Context: Maternal glucose levels and body mass index (BMI) are determinants of fetal overgrowth, but their relation to fetal glucose consumption is not well characterized in human pregnancy. Objectives: To quantify uteroplacental glucose uptake and the allocation of glucose between the placenta and fetus and to identify factors that affect fetal glucose consumption. Design: Human in vivo study in term pregnancies. Setting: Oslo University Hospital, Norway. Participants: One hundred seventy-nine healthy women with elective cesarean section. Interventions: Uterine and umbilical blood flow was determined using Doppler ultrasonography. Glucose and insulin were measured in the maternal radial artery and uterine vein and the umbilical artery and vein. In a subcohort (n = 33), GLUT1 expression was determined in isolated syncytiotrophoblast basal and microvillous plasma membranes. Main Outcome Measures: Uteroplacental glucose uptake and placental and fetal glucose consumption quantified by the Fick principle. Results: Median (Q1, Q3) uteroplacental glucose uptake was 117.1 (59.1, 224.9) μmol⋅min-1, and fetal and placental glucose consumptions were 28.9 (15.4, 41.8) µmol⋅min-1⋅kg fetus-1 and 51.4 (-65.8, 185.4) µmol⋅min-1⋅kg placenta-1, respectively. Fetal glucose consumption correlated with birth weight (ρ: 0.34; P < 0.001) and maternal-fetal glucose gradient (ρ: 0.60; P < 0.001), but not with maternal BMI or uteroplacental glucose uptake.

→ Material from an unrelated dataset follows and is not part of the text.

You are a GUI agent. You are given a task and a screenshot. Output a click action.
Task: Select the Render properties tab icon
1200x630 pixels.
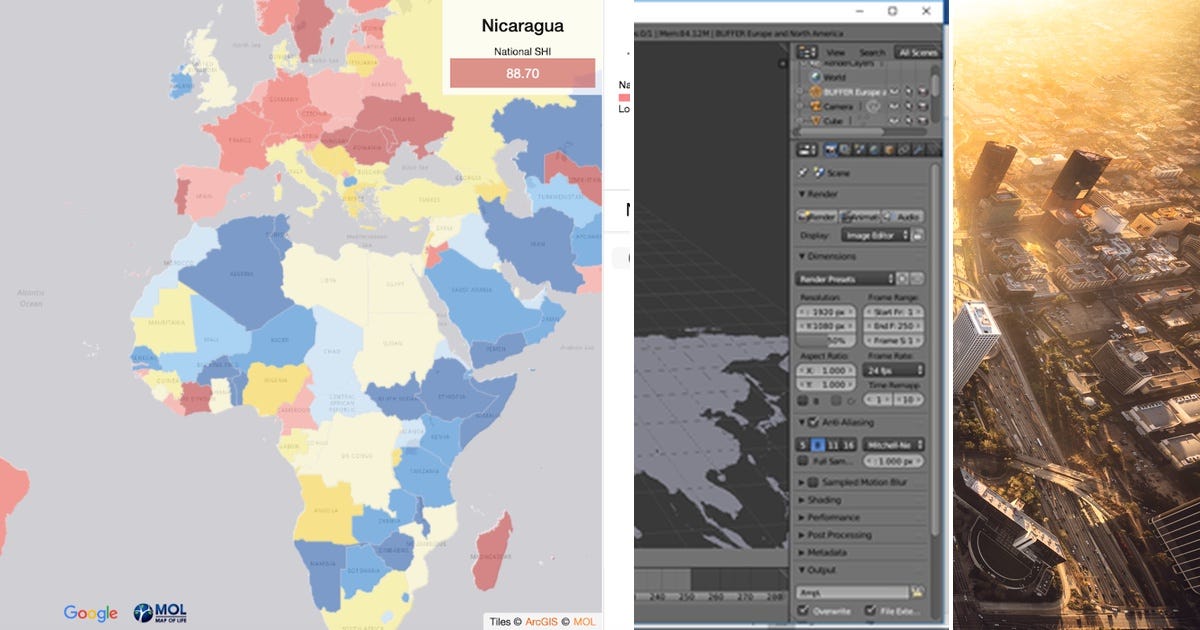pyautogui.click(x=830, y=149)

Uteroplacental glucose uptake was correlated to placental glucose consumption (ρ: 0.77; P < 0.001). Fetal and placental glucose consumptions were inversely correlated (ρ: -0.47; P < 0.001), but neither was correlated with placental GLUT1 expression. Conclusion: These findings suggest that fetal glucose consumption is balanced against the placental needs for glucose and that placental glucose consumption is a key modulator of maternal-fetal glucose transfer in women.